Je suis désolé si je donne l’impression d’être morbide :
Mais si l’agonie d’Alisha jusqu’à sa mort a sûrement été longue, son passage à tabac puis son rejet dans la Seine a sûrement pris beaucoup moins de temps qu’une heure et quinze minutes.
En m’éloignant du viaduc
En commençant à m’éloigner du viaduc, ce qui devait arriver est arrivé :
Je me suis mis à pleurer.
Mais je n’étais pas détruit. J’ai pensé au navigateur Jean Le Cam lors du dernier Vendée Globe. Lorsqu’il avait compris, vers la fin de la course que son navire, endommagé, aurait pu couler et, lui, mourir avec. Une fois arrivé sain et sauf, à terre, il avait expliqué sur le plateau télé que l’être humain était « bien fait ». Car, pleurer lui avait d’abord fait du bien.
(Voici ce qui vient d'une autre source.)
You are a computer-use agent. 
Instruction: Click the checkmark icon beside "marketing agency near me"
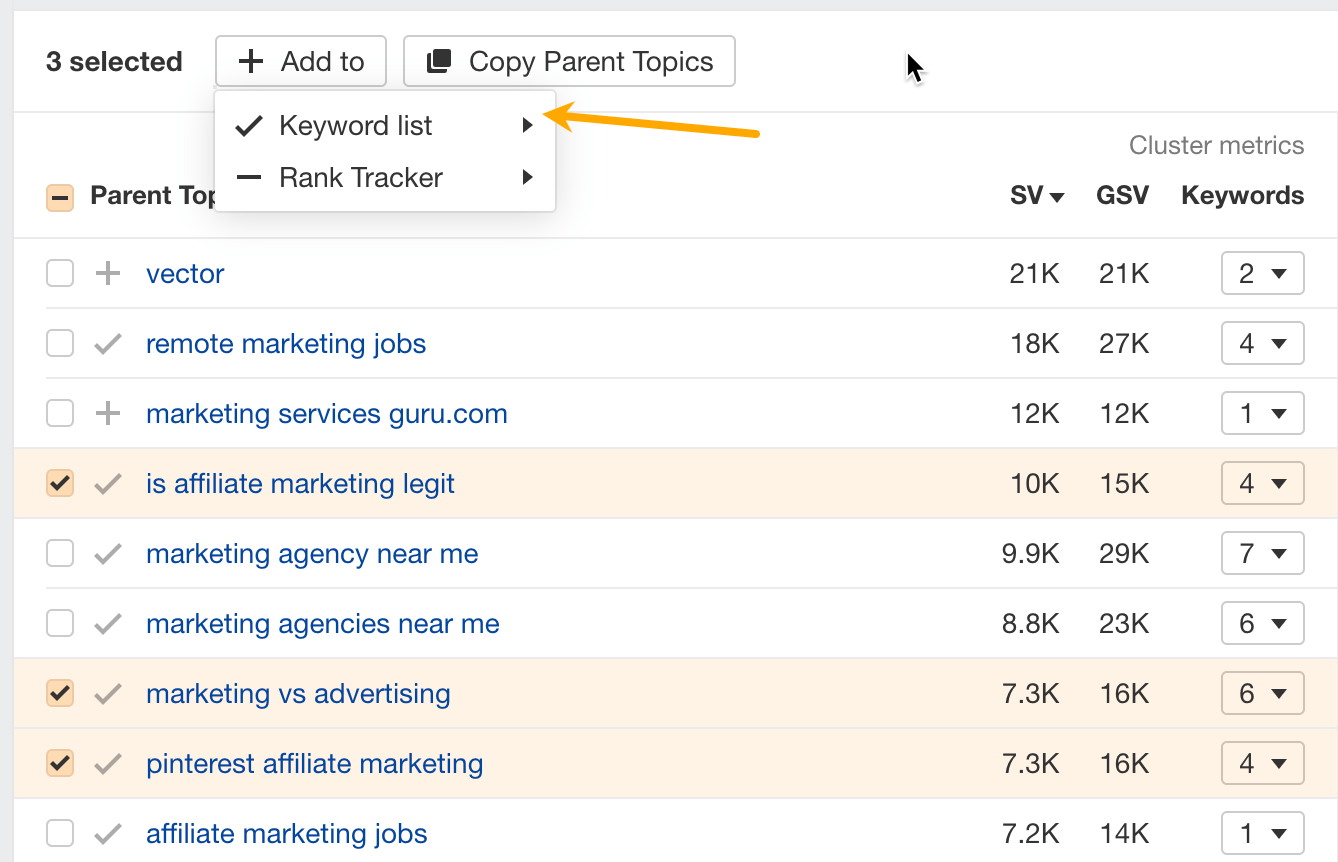pyautogui.click(x=106, y=553)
Ensuite, il s’était repris.
Je me suis rapidement arrêté de pleurer en m’éloignant du viaduc.
Alors que je marchais dans la rue d’Epinay pour rentrer, la colère que j’ai ressentie, il m’a semblé que rien ne pourrait l’arrêter. Lorsque je suis comme ça, personne, jamais, à ce jour, n’est venu m’enquiquiner.
Une fois, chez moi, j’ai jeté mon masque anti-Covid, j’ai changé de chaussures et je me suis mis à écrire.
Depuis, j’essaie aussi d’écouter un album d’Agnès Obel en me disant que cela ne peut que me faire du bien.
Franck Unimon, ce mardi 16 mars 2021.